Le côté pâtissier initialement ressenti finira par faire son apparition tout comme quelques notes mentholées (très légères ici aussi).
Mais il y a encore un truc assez intense qui se planque derrière tout ça …

En bouche, c’est toujours assez huileux (niveau consistance donc).
Au niveau du goût, c’est beaucoup plus intense : tant au niveau des watts qu’au niveau des saveurs.
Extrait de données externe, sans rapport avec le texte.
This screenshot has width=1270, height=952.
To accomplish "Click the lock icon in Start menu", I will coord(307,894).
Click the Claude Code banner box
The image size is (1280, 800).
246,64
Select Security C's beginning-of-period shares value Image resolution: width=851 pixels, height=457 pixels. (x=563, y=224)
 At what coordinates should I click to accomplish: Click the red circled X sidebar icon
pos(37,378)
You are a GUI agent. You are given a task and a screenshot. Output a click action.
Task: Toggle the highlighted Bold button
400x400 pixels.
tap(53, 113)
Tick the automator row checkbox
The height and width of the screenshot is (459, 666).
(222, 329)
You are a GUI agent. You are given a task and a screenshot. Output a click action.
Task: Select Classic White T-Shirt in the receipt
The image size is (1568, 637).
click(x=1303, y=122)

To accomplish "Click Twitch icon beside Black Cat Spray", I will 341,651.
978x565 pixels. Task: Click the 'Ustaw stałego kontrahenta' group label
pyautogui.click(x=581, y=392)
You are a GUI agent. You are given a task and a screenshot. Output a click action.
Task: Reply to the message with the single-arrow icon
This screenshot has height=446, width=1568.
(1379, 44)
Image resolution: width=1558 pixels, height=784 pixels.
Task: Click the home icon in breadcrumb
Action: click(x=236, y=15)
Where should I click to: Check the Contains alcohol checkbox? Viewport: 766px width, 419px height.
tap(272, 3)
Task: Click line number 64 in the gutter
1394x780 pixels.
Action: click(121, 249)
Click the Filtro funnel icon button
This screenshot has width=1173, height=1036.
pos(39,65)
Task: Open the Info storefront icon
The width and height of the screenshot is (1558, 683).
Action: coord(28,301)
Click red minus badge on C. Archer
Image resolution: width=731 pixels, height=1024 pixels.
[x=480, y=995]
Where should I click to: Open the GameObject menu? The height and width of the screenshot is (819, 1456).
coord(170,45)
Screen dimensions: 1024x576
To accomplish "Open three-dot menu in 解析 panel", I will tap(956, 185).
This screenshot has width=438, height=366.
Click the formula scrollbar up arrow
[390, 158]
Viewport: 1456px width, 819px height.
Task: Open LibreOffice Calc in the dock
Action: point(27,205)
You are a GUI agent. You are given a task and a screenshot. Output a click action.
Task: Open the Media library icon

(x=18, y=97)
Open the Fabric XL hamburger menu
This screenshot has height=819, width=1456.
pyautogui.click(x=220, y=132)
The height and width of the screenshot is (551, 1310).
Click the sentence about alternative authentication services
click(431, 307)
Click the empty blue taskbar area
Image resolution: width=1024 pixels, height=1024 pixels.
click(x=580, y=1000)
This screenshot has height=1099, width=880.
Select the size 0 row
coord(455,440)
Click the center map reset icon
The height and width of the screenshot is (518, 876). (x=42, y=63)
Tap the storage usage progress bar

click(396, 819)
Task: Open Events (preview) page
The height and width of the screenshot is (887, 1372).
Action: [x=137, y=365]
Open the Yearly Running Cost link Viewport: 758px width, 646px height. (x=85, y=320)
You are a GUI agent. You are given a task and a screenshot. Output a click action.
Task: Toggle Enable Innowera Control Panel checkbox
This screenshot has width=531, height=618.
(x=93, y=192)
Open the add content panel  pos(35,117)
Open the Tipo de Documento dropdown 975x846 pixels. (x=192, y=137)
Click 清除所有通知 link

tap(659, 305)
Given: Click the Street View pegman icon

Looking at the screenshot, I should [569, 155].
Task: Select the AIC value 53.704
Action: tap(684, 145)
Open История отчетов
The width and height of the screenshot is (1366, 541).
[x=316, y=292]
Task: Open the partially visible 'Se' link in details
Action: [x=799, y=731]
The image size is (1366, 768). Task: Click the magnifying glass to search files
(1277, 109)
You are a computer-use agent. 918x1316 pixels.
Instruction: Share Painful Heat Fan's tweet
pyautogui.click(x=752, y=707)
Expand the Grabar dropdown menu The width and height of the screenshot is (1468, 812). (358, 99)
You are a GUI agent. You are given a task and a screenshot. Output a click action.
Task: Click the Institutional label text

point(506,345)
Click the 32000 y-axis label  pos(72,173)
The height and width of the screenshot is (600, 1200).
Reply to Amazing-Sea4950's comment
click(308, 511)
Le côté jamaïcain caractéristique revient en force (solvant, fruits exotiques – ananas archi-mûr en tête) tout en conservant cet agréable côté fruits secs perçu au nez.
Et, ici aussi, on va repérer un truc super puissant mais inattendu qui va libérer tous ses arômes à la rétro-olfaction … (oui, je fais du teasing dans mes notes de dégust’, j’ai honte de rien ^^).

La rétro-olfaction est … « caroniesque » sur des notes de caoutchouc (voire bitume) brulé accompagnées d’épices et de fruits exotiques.
Inattendu mais vraiment bien.

La finale est longue, chaude, à la fois sur le côté jamaïcain (fruits exotiques) et le côté marsala (fruits secs, boisé) avec même une petite touche chocolatée.
De fines épices amènent un léger peps à l’ensemble tout comme ce côté Caroni assez particulier.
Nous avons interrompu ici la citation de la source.